Der Name Heinrich Zille ist untrennbar mit dem Berlin der vorvorigen Jahrhundertwende verbunden. Er steht für die scharfsichtige Beobachtung der einfachen Handwerker und Kleinbürger, die im Zuge der Industrialisierung Berlins im 19. Jahrhundert proletarisiert und an den Rand der Gesellschaft gedrängt worden waren. Seine satirische Grafik war die soziale Bestandsaufnahme seines städtischen Umfelds und trug damit wesentlich zur Darstellung des Berliner Volkslebens bei. Darüber hinaus nahm der 1858 geborene Zille an der künstlerischen Entwicklung seiner Stadt regen Anteil. Seit 1903 war er Mitglied der Berliner Secession; nach Gründung der Freien Secession 1913 wurde er in deren Vorstand gewählt. 1924 erfolgte die Berufung als Mitglied der Preußischen Akademie der Künste und die Ernennung zum Professor. Schließlich würdigte das Märkische Museum den Künstler 1928, ein Jahr vor seinem Tod, mit einer Retrospektive. Umso erstaunlicher ist es, dass Zille in der heutigen Berliner Museumslandschaft eine eher abseitige Position einnimmt. Obschon er zu seiner Zeit in das künstlerische Bezugsfeld des Berliner Realismus gestellt wurde, zu dem auch Chodowiecki, Schadow und Krüger zählten, scheint das Volkstümliche seines Schaffens einer ästhetischen Würdigung eher hinderlich. Gerade an einer Figur wie Zille, der mit der Welt der sogenannten kleinen Leute ebenso vertraut war wie mit den künstlerisch-ästhetischen Standards seiner Zeit und der bereits zu Lebzeiten immer zwischen den Fronten der sogenannten Hochkunst und der Populärkultur gestanden hatte, wird deutlich, dass die Spaltung von high und low allen Totsagungen zum Trotz auch heute noch bestens funktioniert.
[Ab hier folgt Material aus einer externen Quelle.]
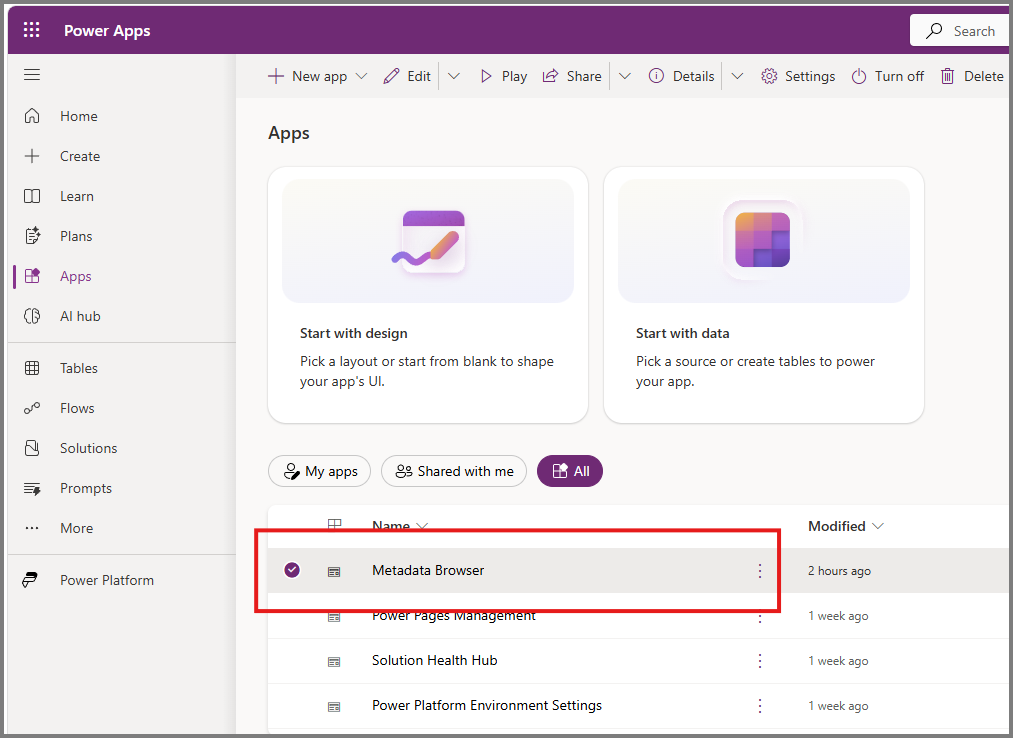This screenshot has height=738, width=1013.
Task: Select Apps in the left navigation menu
Action: point(75,276)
Die 1999 ins Leben gerufene Heinrich Zille-Gesellschaft-Berlin will hier Abhilfe schaffen. Sie hat es sich zur Aufgabe gemacht, das Leben und Werk Zilles über die Grenzen Berlins hinaus einer breiten Öffentlichkeit zugänglich zu machen. Dafür ist ein Museum geplant, das seinen Standort im Berliner Nikolaiviertel finden soll. Im Vorfeld der Eröffnung, die bereits für den Januar 2002 projektiert ist, zeigt die Galerie Tableau in ihrer aktuellen Verkaufsausstellung über 100 Arbeiten des Künstlers. Die Ausstellung wurde in Zusammenarbeit mit dem Gründungsdirektor des Heinrich-Zille-Museums Albrecht Pyritz konzipiert und realisiert. Der 38-jährige Kunsthistoriker Pyritz hat zwischen 1995 und 1997 bereits die große Zille-Retrospektive "Zeichner der Großstadt" vorbereitet, die neben Berlin in Hannover und Köln zu sehen war.
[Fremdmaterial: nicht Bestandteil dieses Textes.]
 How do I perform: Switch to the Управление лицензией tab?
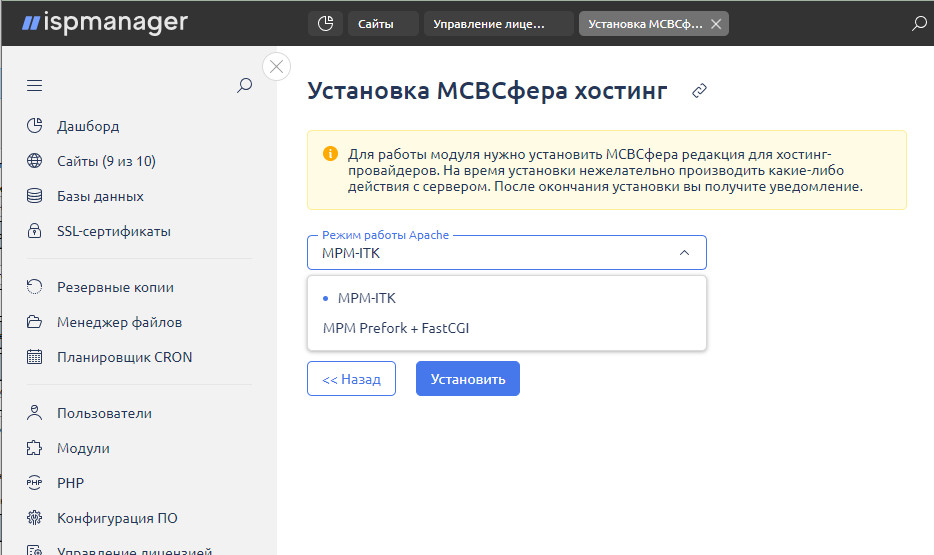(x=497, y=23)
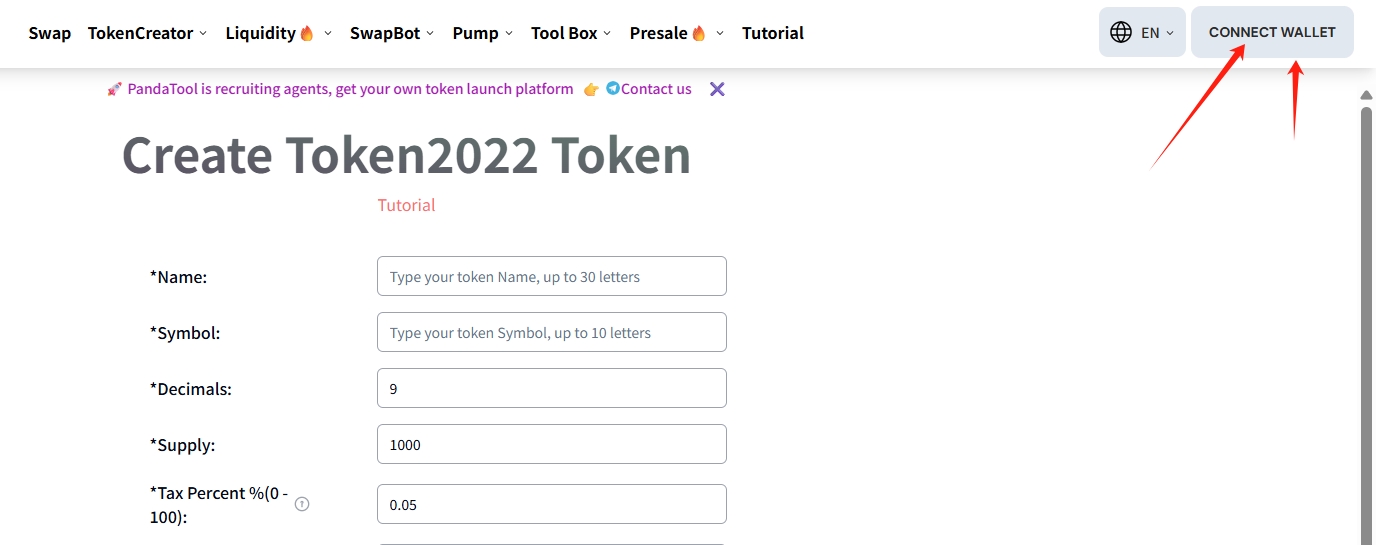Go to Swap in the navigation bar
This screenshot has height=545, width=1376.
50,33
Das breite Spektrum der ausgestellten Werke, das von druckgrafischen Arbeiten und Zeichnungen bis zu Skizzen und Studien reicht, bildet einen Querschnitt durch das Gesamtwerk des Berliner Chronisten und stellt sowohl seine Schwächen als auch Stärken heraus. Am stärksten ist Zille, wenn er seine Darstellung aufs Äußerste reduziert und mit wenigen signifikanten Strichen das Charakteristische einer Figur oder einer spezifischen Situation einfängt. Wie bei der Zeichnung "Männlicher Kopf im Profil" (2400 Mark) oder dem "Mädchen mit Hut in Rückenansicht" (6300 Mark). Speziell in den Pastell- und Kreidezeichnungen zeigt sich ein französischer Einfluss. Deutlich wird insbesondere die Nähe zu Toulouse-Lautrec, den Zille von den Ausstellungen der Secession kannte und dessen Pariser Chic er den unverkennbar prolligen Charme der Berliner Bürgerinnen gegenüberstellte ("Drei Damen im Tiergarten", 1901, Preis auf Anfrage). Besonders eindringlich sind die Blätter Zilles, auf denen er die Darstellung von Elend und Verzweiflung mit moralischen Appellen verbindet. Wie auf der um 1890 entstandenen Kreide-Aquarell-Zeichnung "Des Lebens satt" (35 000 Mark). Sie zeigt eine Selbstmörderin mit ihrem Kind vor dem Sprung von einer Brücke. Die auf den Betrachter gerichteten schreckgeweiteten Augen des Kindes sind Hilferuf und gesellschaftliche Anklage zugleich.

Manchmal aber kippt das Anekdotische der Inszenierungen Zilles ins Geschwätzige, das Anrührende schlägt um in kitschige Rührseligkeit. Da vermittelt sich dann nicht mehr die "Authentizität des Lebendigen", die der Berliner Kunstkritiker Matthias Flügge einmal als Eigenart der Blätter Zilles hervorgehoben hat, sondern eher das verklärende Klischeebild eines längst untergegangenen Berlins. So gesehen bietet die Ausstellung ein Kontrastprogramm zur wendigen Großstadt der Gegenwart und stellt gleichzeitig ein Beispiel für künstlerische Verarbeitung von Veränderungen dar.